Re: adding pubmed ids to BAMS

From: Alan Ruttenberg <alanruttenberg@gmail.com>
Date: Thu, 19 Apr 2007 11:46:01 -0400
Message-Id: <B1B67D70-BA18-497A-9550-C052CBDF57F6@gmail.com>
Cc: "Jonathan Rees" <jar@mumble.net>, "chris mungall" <cjm@fruitfly.org>, "public-semweb-lifesci hcls" <public-semweb-lifesci@w3.org>, "Suzanna Lewis" <suzi@berkeleybop.org>, "Judith Blake" <jblake@informatics.jax.org>, "Barry Smith" <phismith@buffalo.edu>
To: John Barkley <jbarkley@nist.gov>


On Apr 19, 2007, at 9:20 AM, John Barkley wrote:

> hi alan,
>
> Here is a mock up of  what I think you had in mind in the case of  
> BAMS (sorry for the rdf/xml, I wanted to be precise):
>
> Given:
>
> <owl:Class rdf:ID="article"/>
> <owl:Class rdf:ID="pubmedRecord"/>
>
> <pubmedRecord rdf:about="http://purl.org/commons/pubmed/_3327422"/>
> <pubmedRecord rdf:about="http://purl.org/commons/pubmed/_7451682"/>
>
> <owl:ObjectProperty rdf:ID="definedByPMID">
>    <rdf:type rdf:resource="http://www.w3.org/2002/07/ 
> owl#InverseFunctionalProperty"/>
>    <rdfs:domain rdf:resource="#article"/>
>    <rdfs:range rdf:resource="#pubmedRecord"/>
> </owl:ObjectProperty>
>
> <owl:ObjectProperty rdf:ID="isMentionedBy">
>    <rdf:type rdf:resource="http://www.w3.org/2002/07/ 
> owl#AnnotationProperty"/>
> </owl:ObjectProperty>
>
> Then, for each cell and cell/molecule pubmed reference, you would  
> have the following (the first is a cell example for c101 and the  
> second is a cell/molecule example for c101):
>
> <owl:Class rdf:ID="c101">
>    <rdfs:subClassOf rdf:resource="http://purl.org/obo/owl/ 
> CARO#CARO_0000013"/>
>    <rdfs:subClassOf>
>        <owl:Restriction>
>            <owl:onProperty rdf:resource="#classId"/>
>            <owl:hasValue rdf:datatype="http://www.w3.org/2001/ 
> XMLSchema#int">101</owl:hasValue>
>        </owl:Restriction>
>    </rdfs:subClassOf>
>    <rdfs:label rdf:datatype="http://www.w3.org/2001/XMLSchema#string"
>            >motor neuroendocrine magnocellular oxytocin neuron</ 
> rdfs:label>
>    <isMentionedBy rdf:resource="http://purl.org/commons/pubmed/ 
> _7451682"/>
> </owl:Class>

isMentionedBy should point to an instance of article
article identifiedByPMID http://purl.org/commons/pubmed/_7451682

I don't like the underscore but Jonathan thinks it is necessary. But  
this is minor. I would say using PMID_7451652 or some similar variant  
is more appealing. (no accounting for taste)
We might also want
http://purl.org/commons/pubmed/_7451682 hasId "7451682", but I'm not  
sure.
Anyways, neither of these are essential for progress.

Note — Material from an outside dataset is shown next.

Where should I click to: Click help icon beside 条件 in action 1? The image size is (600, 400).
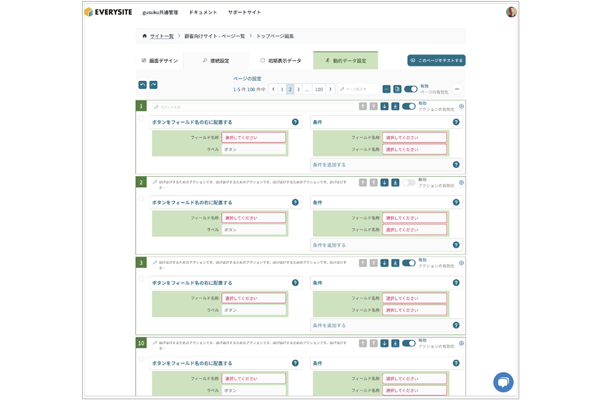(x=456, y=122)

> <owl:Class rdf:ID="Cellc101HasMoleculem3Within">
Would be nice to have an english readable rdfs:label here.
>    <rdfs:subClassOf rdf:resource="#c101"/>
>    <rdfs:subClassOf>
>        <owl:Restriction>
>            <owl:onProperty rdf:resource="#cell_has_molecule_within"/>
>            <owl:someValuesFrom rdf:resource="#m3"/>
>        </owl:Restriction>
>    </rdfs:subClassOf>
>    <isMentionedBy rdf:resource="http://purl.org/commons/pubmed/ 
> _3327422"/>
> </owl:Class>

This class would be used in place of the restriction if there is a  
definition that  would otherwise use the restriction.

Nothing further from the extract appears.